Sí, a veces se combinan, pero es importante respetar un intervalo entre productos (típicamente 5–15 minutos) y evitar mezclar sin orden. Pregunta por la compatibilidad y el horario.
8) ¿Existe riesgo de resistencia por usarlo demasiado tiempo?
Sí. El uso excesivo o prolongado de antibióticos puede contribuir a la resistencia bacteriana. Por eso se recomienda el uso por el tiempo indicado y reevaluación si no hay respuesta.
9) ¿Qué efectos secundarios ameritan atención inmediata?
Empeoramiento súbito del dolor, disminución de la visión, sensibilidad marcada a la luz, reacción alérgica (hinchazón/ronchas/dificultad respiratoria) o ausencia de mejoría en pocos días.
10) ¿Este medicamento es para niños?
Puede usarse en población pediátrica según evaluación y presentación adecuada, pero la dosis debe ser específica para la edad.

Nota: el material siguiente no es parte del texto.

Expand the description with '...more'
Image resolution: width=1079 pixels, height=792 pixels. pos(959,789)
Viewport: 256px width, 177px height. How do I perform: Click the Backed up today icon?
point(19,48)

No lo uses sin indicación apropiada para el menor.
Resumen para uso seguro
- Tobramicina + dexametasona combina antibiótico (bacterias) y corticoide (inflamación) para uso local.
- Úsalo con la presentación correcta (ojo u oído) y en la frecuencia indicada.
- Evita prolongar el tratamiento por tu cuenta; reevalúa si no mejora en 48–72 horas.
- Vigila señales de alarma: dolor intenso, visión borrosa persistente o empeoramiento.
Si tienes dudas sobre la compatibilidad con tus medicamentos, si presentas enfermedades previas o si el cuadro no evoluciona, busca orientación profesional. La información aquí es general y no sustituye la valoración clínica.